There were certain new species of plants that took root in the ground. Namely a vine like object that was topped with a bovine head. They named it a cowplant. But unlike the grazing ungulates of old, these were nightmare-inducing things with sharp, dripping fangs with a taste for meat instead of pasturage and lodged on their tongue, like an anglerfish had a light protrusion over its head, was a lure...a tasty looking delectable cake - a lure of death for if one succumbed to the temptation and made a grab for that cake, they would find themselves digesting slowly within the stomach juices of the cowplant. A rather horrific death to be sure.

When the plumbots returned from their recon around the town, they did some adjusting of each other's circuits to make sure that they were in top-notch shape for anything that could happen.

Meanwhile down in the lower depths of the bunker, Haruo did his science research and the kids were taken care of.

Of course, there were still pockets of survivors here and there. But they had to brave the periodic meteor showers which seemed to coincide on the ruins of Sunset Valley with alarming regularity.
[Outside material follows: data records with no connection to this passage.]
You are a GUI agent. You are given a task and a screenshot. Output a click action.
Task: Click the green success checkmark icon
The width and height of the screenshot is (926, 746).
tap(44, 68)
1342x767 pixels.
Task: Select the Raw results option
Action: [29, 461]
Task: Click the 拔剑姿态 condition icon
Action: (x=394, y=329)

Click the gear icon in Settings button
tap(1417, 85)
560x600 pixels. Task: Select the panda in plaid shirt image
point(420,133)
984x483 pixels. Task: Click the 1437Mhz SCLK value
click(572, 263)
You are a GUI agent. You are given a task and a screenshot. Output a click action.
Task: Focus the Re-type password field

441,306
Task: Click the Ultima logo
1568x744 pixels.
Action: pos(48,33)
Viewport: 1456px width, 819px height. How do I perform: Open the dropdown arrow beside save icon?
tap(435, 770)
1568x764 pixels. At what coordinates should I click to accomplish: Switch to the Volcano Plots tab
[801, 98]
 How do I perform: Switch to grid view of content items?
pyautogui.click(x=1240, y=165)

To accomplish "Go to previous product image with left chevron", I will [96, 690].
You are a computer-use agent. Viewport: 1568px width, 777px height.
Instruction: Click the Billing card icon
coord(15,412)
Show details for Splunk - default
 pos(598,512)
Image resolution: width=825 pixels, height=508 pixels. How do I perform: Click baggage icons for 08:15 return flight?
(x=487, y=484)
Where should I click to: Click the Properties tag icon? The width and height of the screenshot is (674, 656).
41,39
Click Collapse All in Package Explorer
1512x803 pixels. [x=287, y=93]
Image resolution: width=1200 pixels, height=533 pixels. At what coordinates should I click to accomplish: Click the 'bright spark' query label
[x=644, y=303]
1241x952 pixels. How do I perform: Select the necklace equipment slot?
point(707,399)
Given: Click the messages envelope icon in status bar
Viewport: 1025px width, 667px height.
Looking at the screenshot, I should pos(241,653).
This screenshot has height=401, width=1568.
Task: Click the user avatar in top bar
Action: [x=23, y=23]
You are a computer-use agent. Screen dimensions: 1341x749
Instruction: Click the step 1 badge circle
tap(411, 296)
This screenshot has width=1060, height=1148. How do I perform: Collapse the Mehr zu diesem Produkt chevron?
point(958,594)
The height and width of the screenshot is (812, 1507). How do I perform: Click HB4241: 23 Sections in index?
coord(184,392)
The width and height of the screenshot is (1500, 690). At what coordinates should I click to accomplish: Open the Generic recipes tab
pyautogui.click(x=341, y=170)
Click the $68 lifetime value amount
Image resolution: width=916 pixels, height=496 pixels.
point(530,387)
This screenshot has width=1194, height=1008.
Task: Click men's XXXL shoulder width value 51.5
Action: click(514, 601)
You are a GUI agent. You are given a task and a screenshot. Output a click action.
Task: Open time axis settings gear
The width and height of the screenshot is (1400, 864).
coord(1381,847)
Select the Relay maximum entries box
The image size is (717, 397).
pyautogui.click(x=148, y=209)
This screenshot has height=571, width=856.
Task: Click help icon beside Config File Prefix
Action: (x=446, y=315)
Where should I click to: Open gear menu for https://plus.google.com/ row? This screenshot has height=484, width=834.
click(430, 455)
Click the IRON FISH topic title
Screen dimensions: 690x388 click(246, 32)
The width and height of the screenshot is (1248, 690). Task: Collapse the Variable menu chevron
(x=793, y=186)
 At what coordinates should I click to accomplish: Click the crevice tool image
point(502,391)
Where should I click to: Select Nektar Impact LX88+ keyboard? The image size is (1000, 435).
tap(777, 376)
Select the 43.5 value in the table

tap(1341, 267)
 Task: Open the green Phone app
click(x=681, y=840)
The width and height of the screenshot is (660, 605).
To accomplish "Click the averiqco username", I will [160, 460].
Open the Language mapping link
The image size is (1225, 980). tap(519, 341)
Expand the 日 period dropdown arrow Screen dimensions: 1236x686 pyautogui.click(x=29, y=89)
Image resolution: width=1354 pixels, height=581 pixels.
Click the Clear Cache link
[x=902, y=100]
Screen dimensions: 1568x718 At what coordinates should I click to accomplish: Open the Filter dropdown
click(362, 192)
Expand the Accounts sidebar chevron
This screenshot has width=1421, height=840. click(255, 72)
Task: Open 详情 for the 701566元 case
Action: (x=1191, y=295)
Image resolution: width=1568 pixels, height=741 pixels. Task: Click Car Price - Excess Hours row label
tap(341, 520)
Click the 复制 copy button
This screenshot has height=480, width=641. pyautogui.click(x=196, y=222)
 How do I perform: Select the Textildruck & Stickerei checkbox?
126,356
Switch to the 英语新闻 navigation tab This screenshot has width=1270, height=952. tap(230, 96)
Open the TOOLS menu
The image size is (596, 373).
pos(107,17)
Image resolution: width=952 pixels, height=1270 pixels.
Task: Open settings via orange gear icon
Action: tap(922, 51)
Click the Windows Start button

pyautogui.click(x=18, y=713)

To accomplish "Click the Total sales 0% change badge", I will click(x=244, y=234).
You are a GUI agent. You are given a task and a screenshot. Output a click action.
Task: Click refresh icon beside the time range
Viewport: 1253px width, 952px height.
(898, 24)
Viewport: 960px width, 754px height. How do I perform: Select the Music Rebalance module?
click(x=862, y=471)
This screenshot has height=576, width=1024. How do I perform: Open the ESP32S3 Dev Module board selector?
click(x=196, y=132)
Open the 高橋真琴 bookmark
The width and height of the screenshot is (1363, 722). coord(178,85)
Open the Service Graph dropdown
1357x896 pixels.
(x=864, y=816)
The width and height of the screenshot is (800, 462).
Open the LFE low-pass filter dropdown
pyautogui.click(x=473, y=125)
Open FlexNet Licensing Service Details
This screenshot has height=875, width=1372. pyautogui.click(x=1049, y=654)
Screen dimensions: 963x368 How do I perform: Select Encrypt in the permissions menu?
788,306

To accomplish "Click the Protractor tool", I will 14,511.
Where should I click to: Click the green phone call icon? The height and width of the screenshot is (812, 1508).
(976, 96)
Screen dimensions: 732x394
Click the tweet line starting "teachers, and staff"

Science research was going to be important because that was what would enable the survivors (the Eight) to be able to produce UV resistant foods that would help to feed them all once it was safe to emerge from the bunker to begin life anew topside.

There were new radiation resistant life-forms however and it seemed as though everything that the Eight had known had been thrown by the wayside. Though one had to admit that they didn't appear to be all too intelligent considering that one ended up lighting himself on fire, by accident. Yeah, it's probably not too safe to stand out in the radiation like that. You might get a sunburn.

Phil worked on the botanical garden in order to maintain the steady supply of food-stuffs and the toddlers got their rest.

Everybody would do what they had to in order to survive the nuclear winter, no matter how long it took.